La révélation par le Washington Post d'une vidéo montrant Donald Trump proférer des propos crus et sexistes a amené de nombreuses femmes à accuser le candidat républicains de comportements inappropriés pour des faits remontant parfois à de nombreuses années. Le magnat de l'immobilier a d'ailleurs tenu à répondre à la polémique ce vendredi 14 octobre en expliquant que ces allégations défiaient «la logique et la vérité» et en expliquant que ces accusatrices manquaient de témoin. Concernant l'une d'entre elle, il ajoute: «Ce n'aurait pas été mon premier choix, je peux vous le dire.»

«Ce n'est pas difficile, a-t-il indiqué, de trouver une poignée de personnes prêtes à se lancer dans de fauses accusations pour leur propre gloire personnelle, des motivations poliitiques, financières ou tout simplement pour arrêter notre campagne.»

Toutefois, à en croire, Tom Tremblay, ancien policier devenu consultant spécialiste des cas d'agressions sexuelles, interviewé par Vox, le fait que ces accusations émergent de manière si tardive et massive ne devraient pas nous amener à les discréditer. Bien au contraire. Selon lui, les viols sont aujourd'hui les crimes les plus sous-évalués. Ce, pour des raisons bien explicables.

D'abord, les agressions sexuelles et les viols sont les délits dans lesquels la parole de la victime est la plus souvent remise en cause. Pourquoi portait-elle ces vêtments? Pourquoi a-t-elle bu? Pourquoi ne s'est-elle pas plus débattue? Une des premières questions qui se pose donc, c'est: «Est-ce que l'on va me croire?»

Ensuite, il y a le traumatisme en lui-même. Après une telle agression, les victimes sont sous le choc. On ne pense plus rationnellement. Après l'affaire Baupin, une ancienne collaboratrice dans un cabinet ministériel racontait à Slate.fr son viol à 25 ans: «Ça peut être très tranquille un viol, le silence enfoncé dans la gorge, les yeux au plafond. Entre les deux, cinquante nuances de consentement.»

Le refus du statut de victime

Elle ajoutait: «Je n’ai pas protesté. Je ne me suis pas débattue. Je n’ai pas crié. Je l’ai laissé faire. Inconsciemment, j’ai pensé que cela annulerait peut-être la violence de ce qu’il était en train de faire et que le souvenir serait moins insupportable. Il n’y a donc pas eu techniquement viol mais je n’étais pas consentante pour autant.»

Pour Tom Tremblay, les victimes de viol ont des difficultés à se définir justement comme… victime. Personne ne veut se voir étiqueté comme tel, explique-t-il. Il y a une honte à s'être laissé avoir. Comme s'il nous aurait fallu voir des signes avant ou être plus méfiant. D'où les nombreuses dénégations personnelles et la réécriture de l'histoire.

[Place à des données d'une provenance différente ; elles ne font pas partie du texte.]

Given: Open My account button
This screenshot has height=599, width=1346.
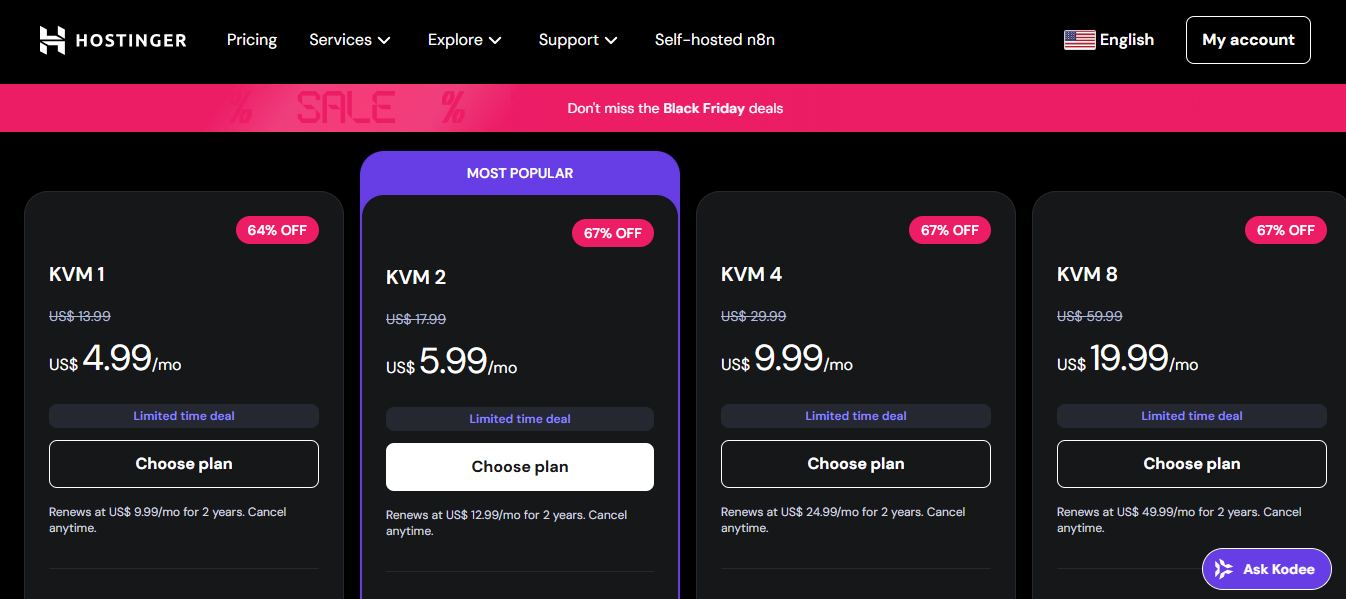Looking at the screenshot, I should click(1248, 40).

Enfin, les auteurs d'agressions sexuelles et de viols profitent souvent d'une autorité qui impressionne leur victime, que ce soit hierarchique, financière ou liée à la célébrité. Dans beaucoup de cas, ce sont des personnes qu'elles connaissent et dont elles savent qu'il va être difficile de les mettre en cause. Ce qui les incite à garder le silence jusqu'à ce que d'autres voix commencent à s'exprimer. Ainsi corroboré, leur message a davantage de chance d'être entendu. C'est pourquoi, il est important de le relayer. Et de permettre à toutes les victimes d'enfin exprimer leur vérité pour briser la loi du silence.